OM: What advice would you give to anyone looking to become an engineer?

DS: I would tell them: prepare to be challenged, and don’t let it intimidate you. Don’t ever feel stupid, it’s hard for everybody. For me, I’m a very collaborative learner, and I learn best in group settings. A lot of times in my engineering classes – well, aspiring future engineers may experience this feeling like they’re supposed to work it out by themselves. The best advice I could give, to a collaborative learner like me, is really: don’t be afraid to admit when you don’t understand the material. Find a support network and people you can work on things with, don’t just give up.

I thought you had to be some kind of genius to do engineering, and I don’t think that’s true. You just need to work hard and apply yourself. For me, it was critical to work in groups and make it more social.

OM: What’s the biggest mistake you’ve ever made in the workplace or in your career?
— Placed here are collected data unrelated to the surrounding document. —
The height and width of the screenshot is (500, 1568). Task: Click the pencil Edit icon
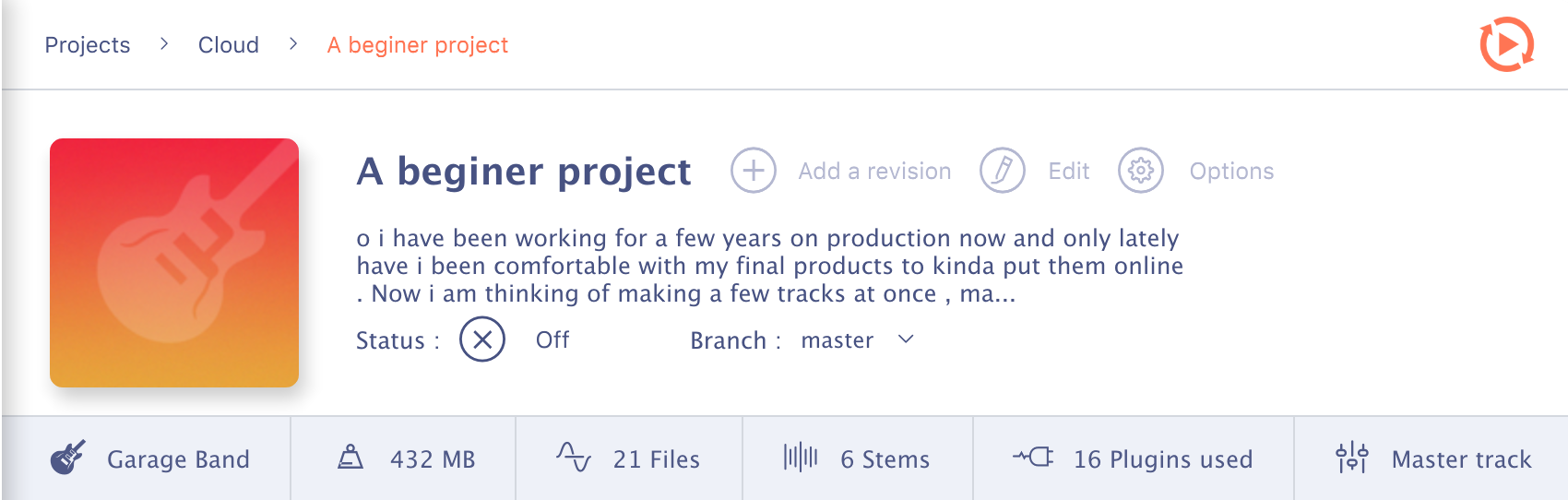[1003, 171]
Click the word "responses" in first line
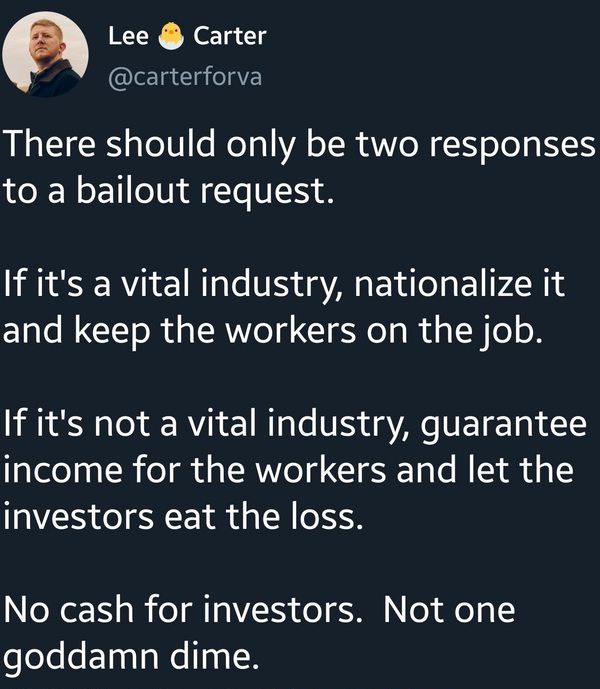600x689 pixels. click(512, 147)
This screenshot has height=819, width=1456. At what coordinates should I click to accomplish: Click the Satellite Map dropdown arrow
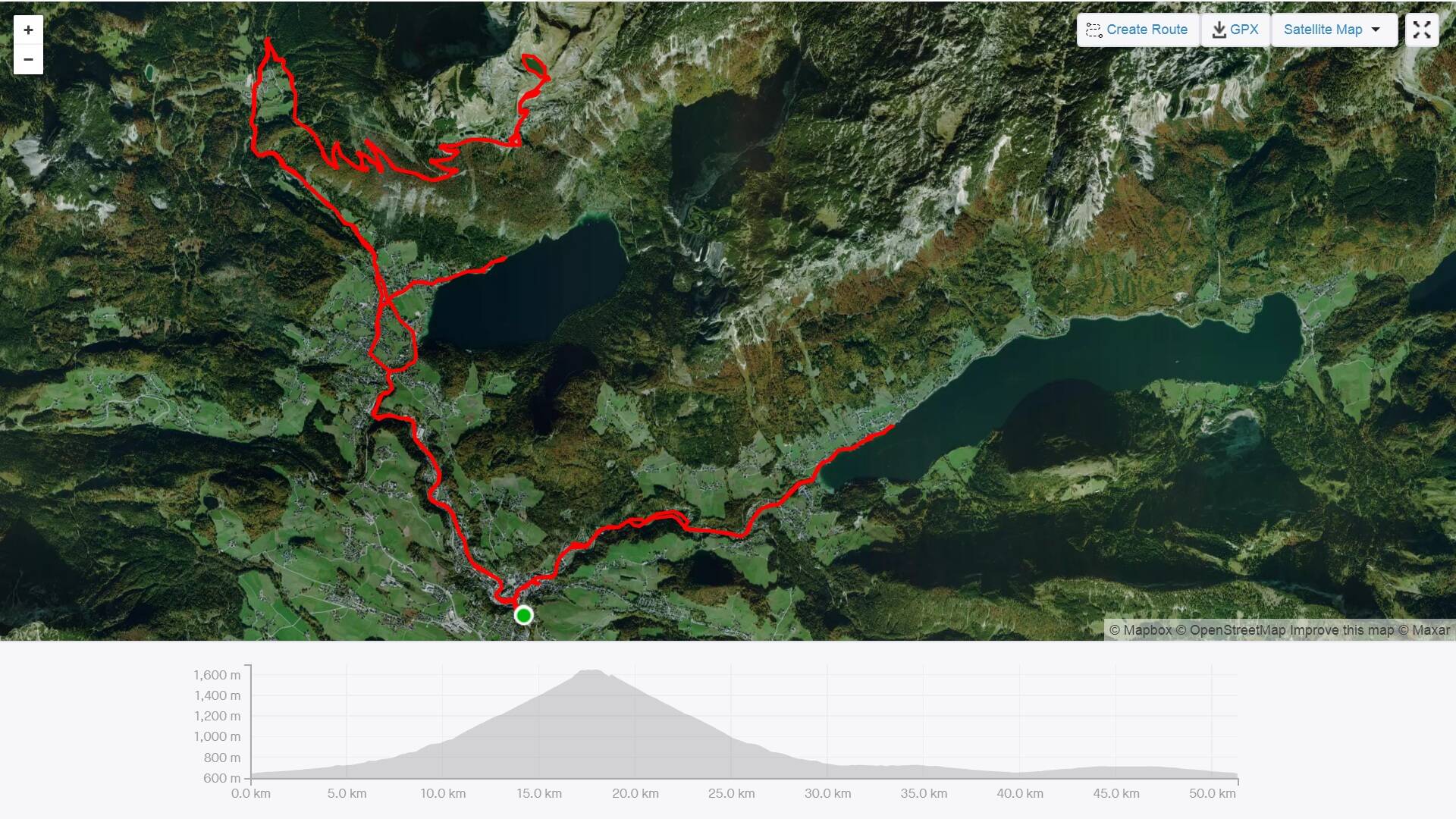click(1376, 30)
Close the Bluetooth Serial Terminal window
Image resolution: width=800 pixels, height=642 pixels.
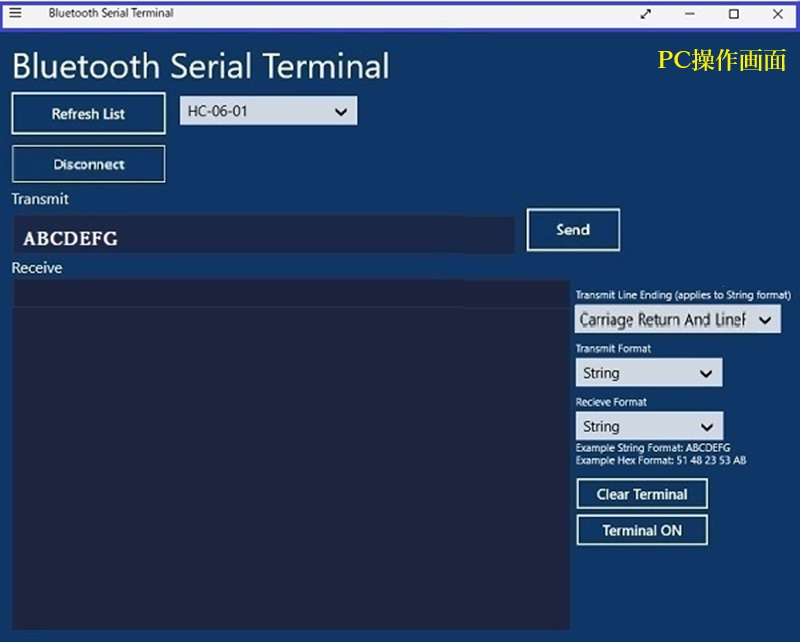[x=778, y=14]
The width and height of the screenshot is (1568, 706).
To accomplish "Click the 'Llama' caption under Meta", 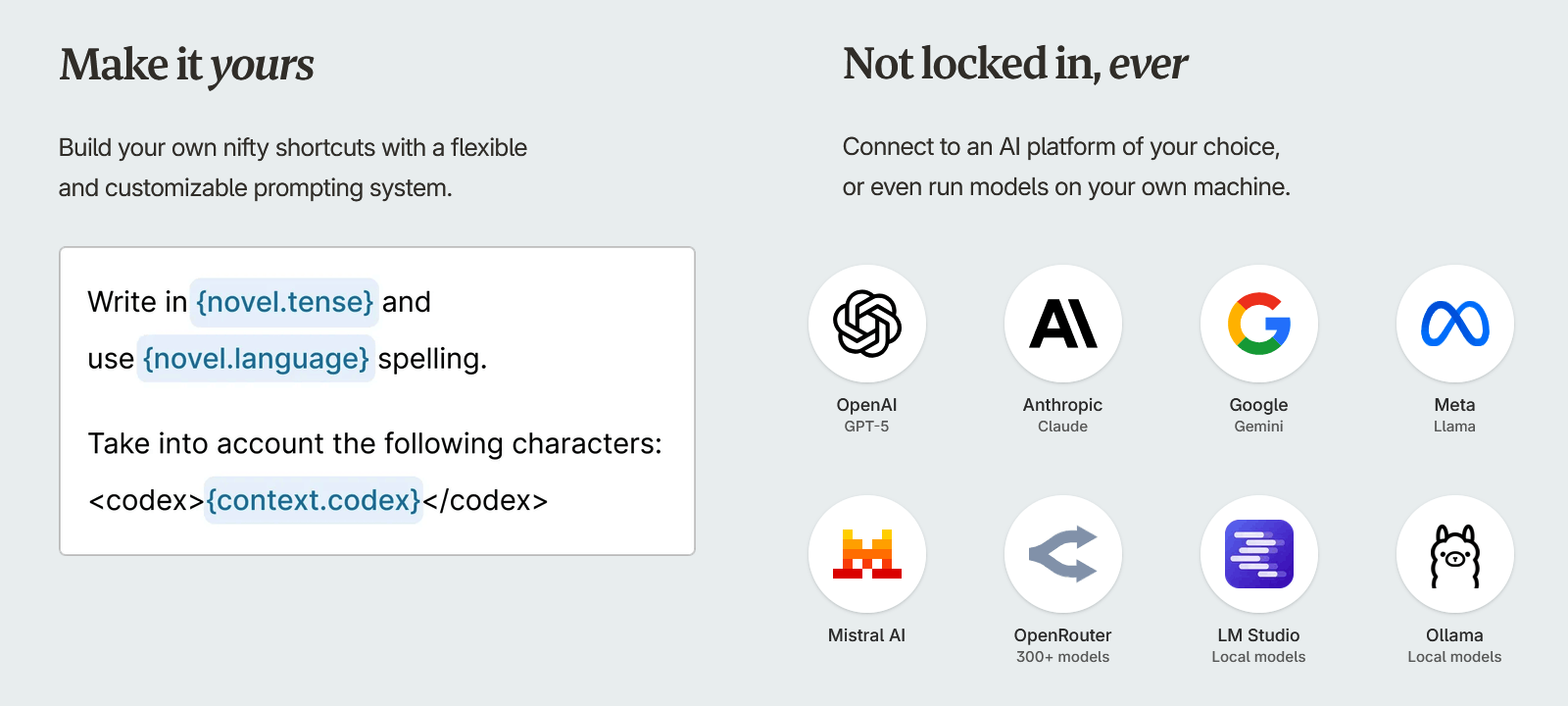I will tap(1454, 427).
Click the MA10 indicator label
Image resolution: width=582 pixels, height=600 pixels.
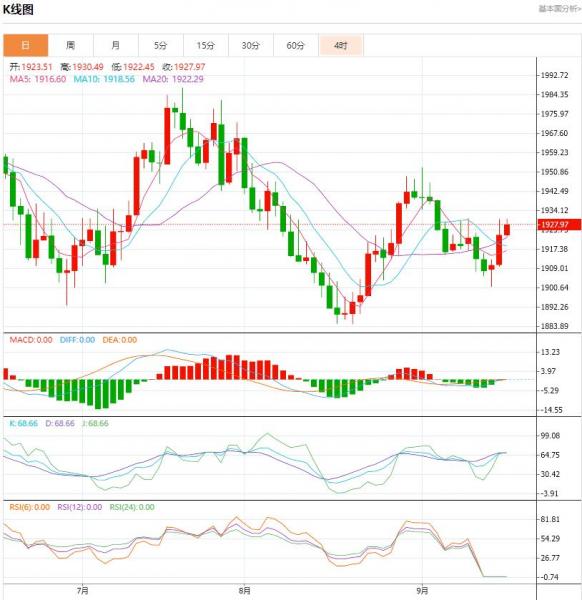104,79
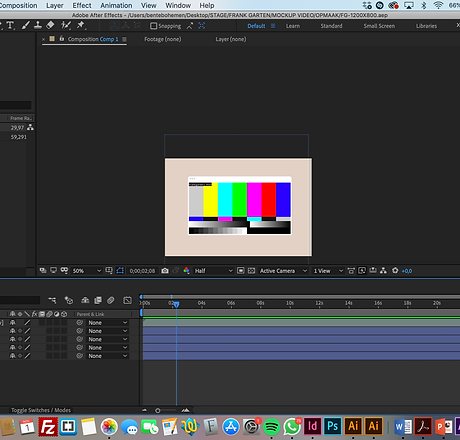
Task: Select the Eraser tool
Action: 50,25
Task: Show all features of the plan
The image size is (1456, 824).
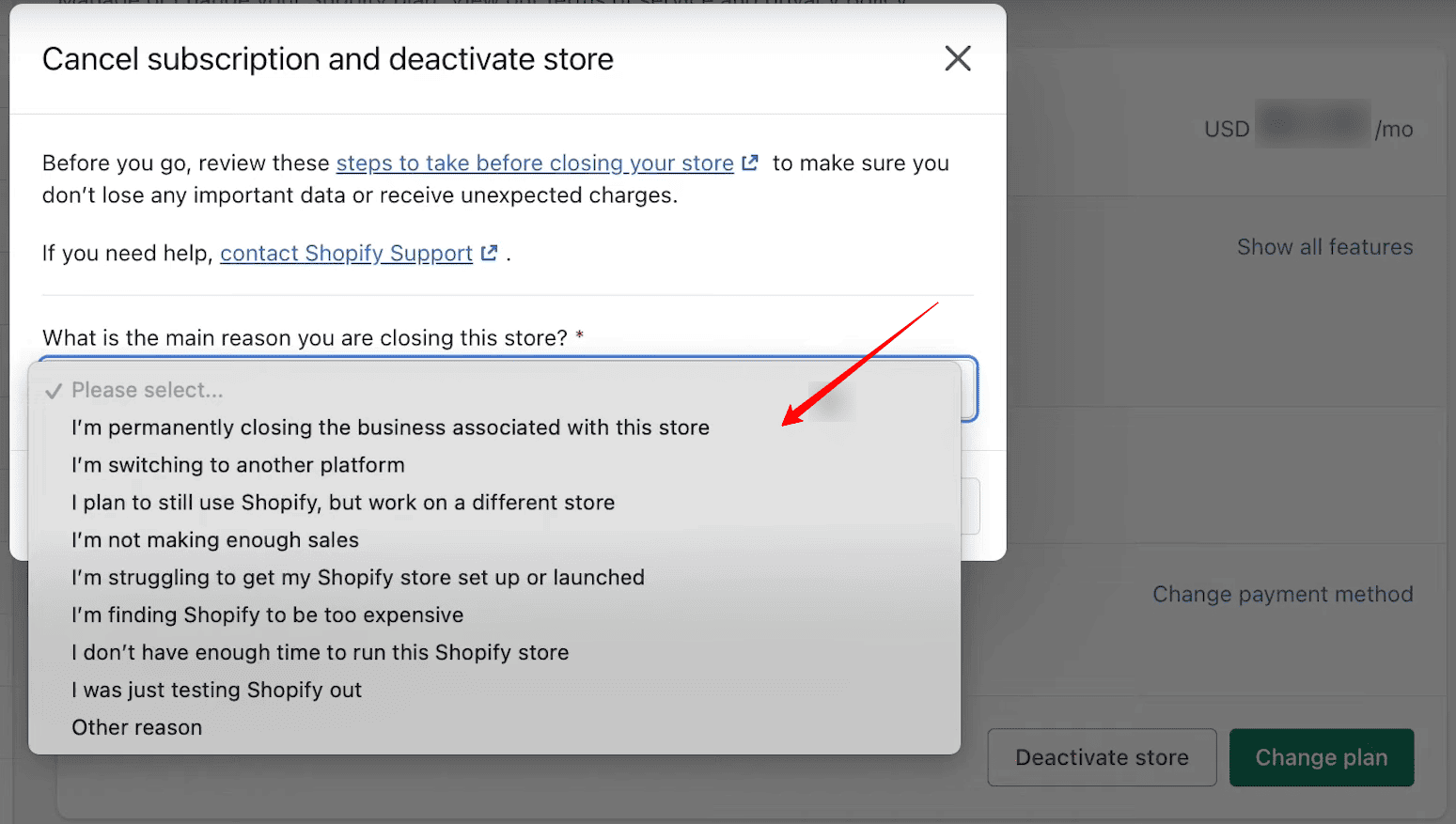Action: pyautogui.click(x=1324, y=246)
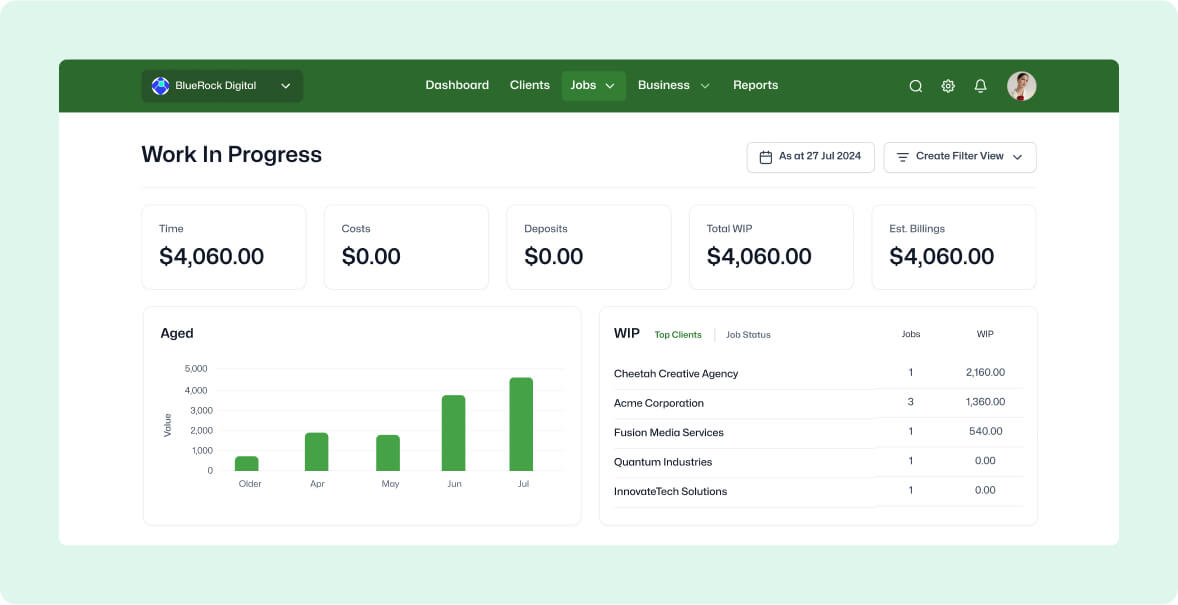Click the As at 27 Jul 2024 button
This screenshot has height=605, width=1178.
811,157
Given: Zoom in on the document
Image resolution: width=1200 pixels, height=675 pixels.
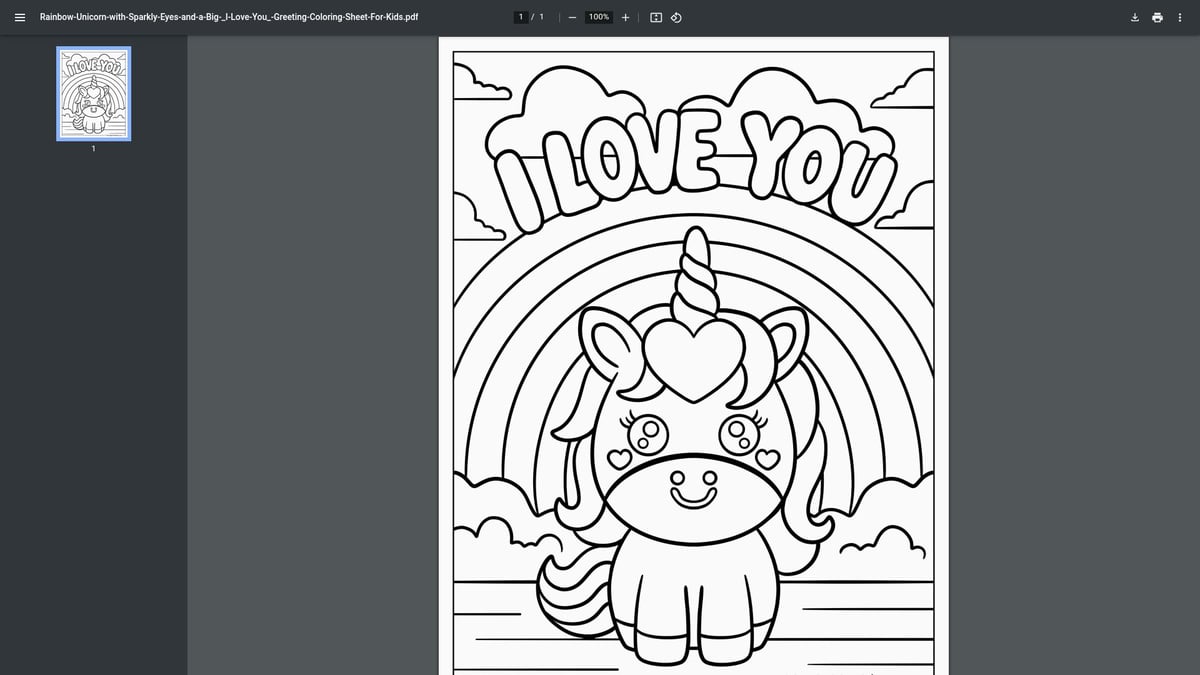Looking at the screenshot, I should [x=625, y=17].
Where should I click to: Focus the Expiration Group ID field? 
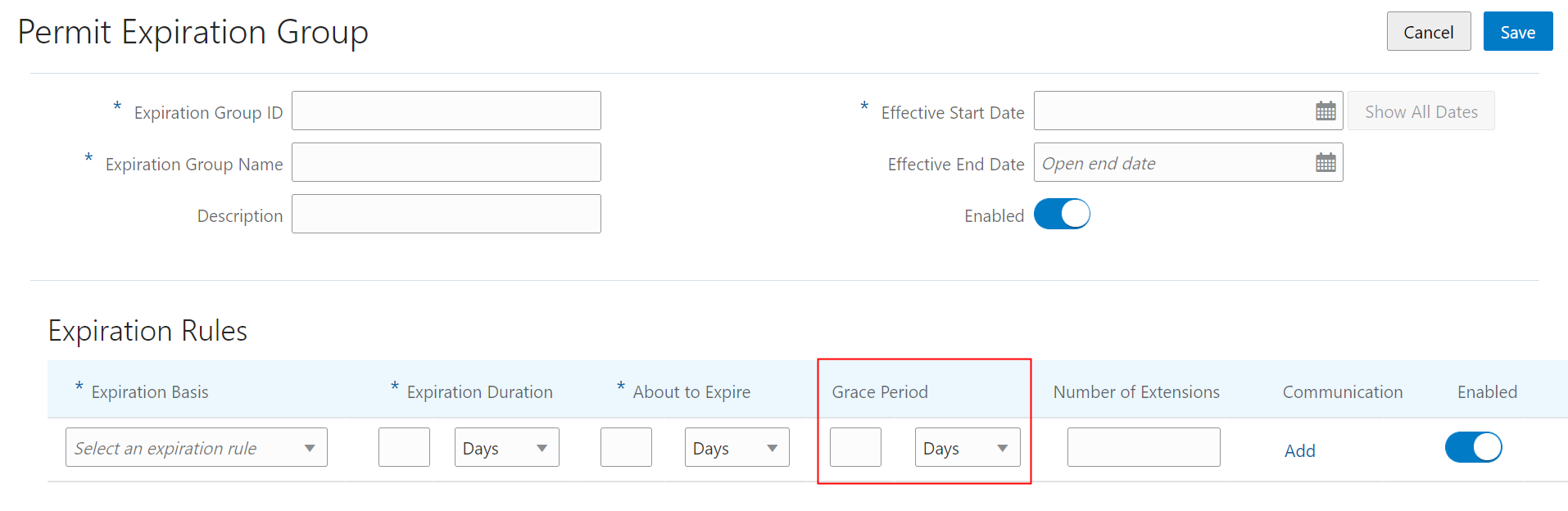(446, 111)
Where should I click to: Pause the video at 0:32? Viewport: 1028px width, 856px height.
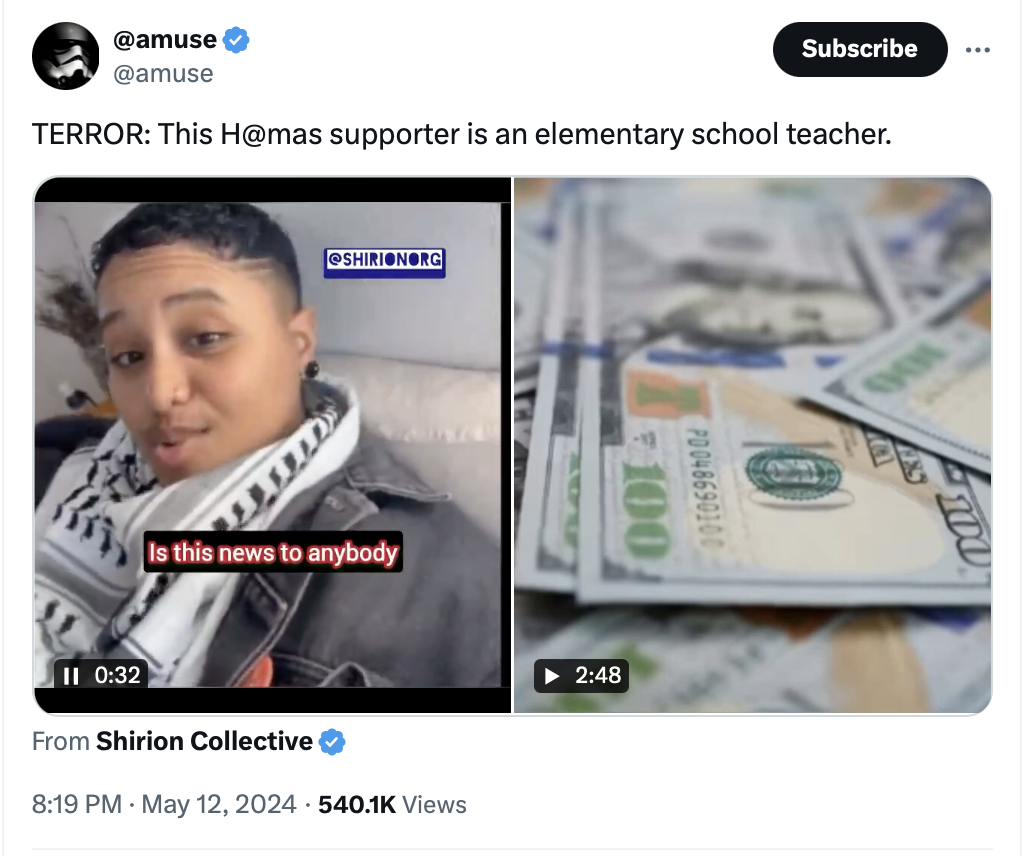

DS: That’s hard for me to say. It’s easier for me to say that we’re constantly making mistakes, because we’re doing things that we’ve never done before. What’s keeping us moving forward is just how open we are to listening to feedback and readjusting as we go, and continually improving upon what we did, rather than being kind of close-minded about it and sticking the course.
I guess one mistake that we made is that, last year, we put up a video online that went viral. It had millions of views, and we ended up completely selling out of toys. We then found out that we won a free commercial during the Superbowl, and we had to make as many toys as humanly possible in a short amount of time. In order to do that, we had to rush pretty quickly, and I think in retrospect, we would have gone more slowly. But, you know, it was the circumstances. So now, as we move forward, every time we do a production run, we get feedback and we make tweaks to improve, and we make it better. I’m actually really excited now, because we’re just launching in the UK this month, and luckily for everyone there, all of the GoldieBlox products that are coming out have now had multiple rounds of revision, so they’re a lot better than the very first batch that came out in the US.

OM: What does success mean to you?

DS: What I think success looks like for GoldieBlox is inspiring girls, and boys, and their parents to rethink what girls are capable of. I started this because I wanted to tackle the gender gap in engineering and technology, and I certainly hope that down the road, maybe 10 years from now, I might get a letter from a girl saying ‘I played with Goldie and the Dunk Tank, and it sparked a passion in me that I didn’t know I had’. Whether that’s in engineering, or photography , or whatever – I just hope that it broadens their minds beyond the stereotypes right now that they’re inundated with from children’s media.

OM: What’s your feminist wish for the future?

DS: It’s funny actually, because I read Sheryl Sandberg’s book ‘Lean In’, and I actually really identified with the way she put it, which was that when she was younger, she didn’t want to identify herself as a feminist, because the word had gotten so taboo. It sounded like if you’re a feminist, you hate men, but that now she calls herself a feminist in the sense that it’s not about hating men, it’s about equality. So with that definition, I’d definitely consider myself a feminist. And my feminist wish is, by the time I have, let’s say…granddaughters, that if they said they wanted to be an engineer, or be the next Mark Zuckerberg, or be the President of the United States, that no one would think that was weird.

See the Goldieblox site here and tweet the team here.

Resources:

The Society of Women Engineers

Women’s Engineering Society

Wise Campaign

3 Comments

  1. Amanda Davie
    13th March 2015

    Very inspirational.

    Next week I am going to give a careers talk to the secondary school (all girls) I attended, and I will be banging the drum for more girls to go into engineering, computer science and technology.

    I have two sons and am determined to raise them as feminists i.e. unwavering supporters of women and of their dreams and ambitions.

    Do we know if Goldie Box has any plans to come to the UK?

  2. @katieantoniou
    13th March 2015

    Thanks Amanda! GoldieBlox is in the UK now- you can order it on Amazon.co.uk. Maybe drop them a tweet to ask about any other stockists?